We then categorized pages and content that would exist under the DMD tool. There would be a home page with general information on DMD and then the categories of the physical, emotional, and social aspects of the treatment journey. The CCHMC palliative care staff felt that most resources are purely medical, and should include other information such as mental health and social aspects of the care journey. Afterwards, we sketched out more wireframe designs for the website, closing in on our favorite designs.

 

User Testing with Patients and Clinicians

We user tested with parents/patients and clinicians with various designs for DMD content. We discovered that most users really loved the diagrams accompanying the text, as well as filtered tabs.

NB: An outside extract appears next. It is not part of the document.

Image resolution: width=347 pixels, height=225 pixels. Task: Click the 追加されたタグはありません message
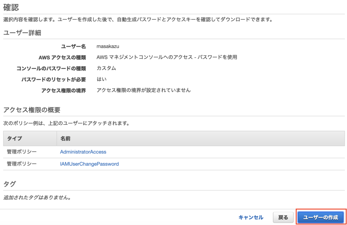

The icons and cards of information were also an important aspect to differentiating between blocks of information. It was important to keep information high-level, but not overwhelming with too much detail.

 

End Concepts

 

Refined Screens

A Figma prototype was created at the end of the Summer 2021 intern semester. Unfortunately due to confidentiality rules, I cannot publicly display the final screens here except in an interview setting! Below are some features we included in the DMD site. We focused on showing high-level content in a way that isn’t overwhelming, but instead helps inform families and start important conversations with clinicians and medical professionals.

 

Takeaways

  • This project spans across multiple co-op semesters. In future semesters, the body copy is to be finalized, as well as additional landing pages.

  • I think the most important part of this project is to help reduce the stigma around the term “palliative care.” We wanted to emphasize that palliative care meant having a care plan throughout the entire treatment journey, not “end of life”.

  • As my second professional project, I got to learn more about user-centered design best practices and research methods. I got more comfortable with being in a client-facing environment and I got more confident leading user testing sessions, which helped shape the final designs for the prototype.

  • I learned much more on user interface design, and I’m proud to have utilized Cincinnati Children’s branding to design the web screens. I realized that I wasn’t just creating nice visuals for a website; I’m designing solutions that will leave a positive impact. This project definitely solidified my decision to get into UI/UX design and user research.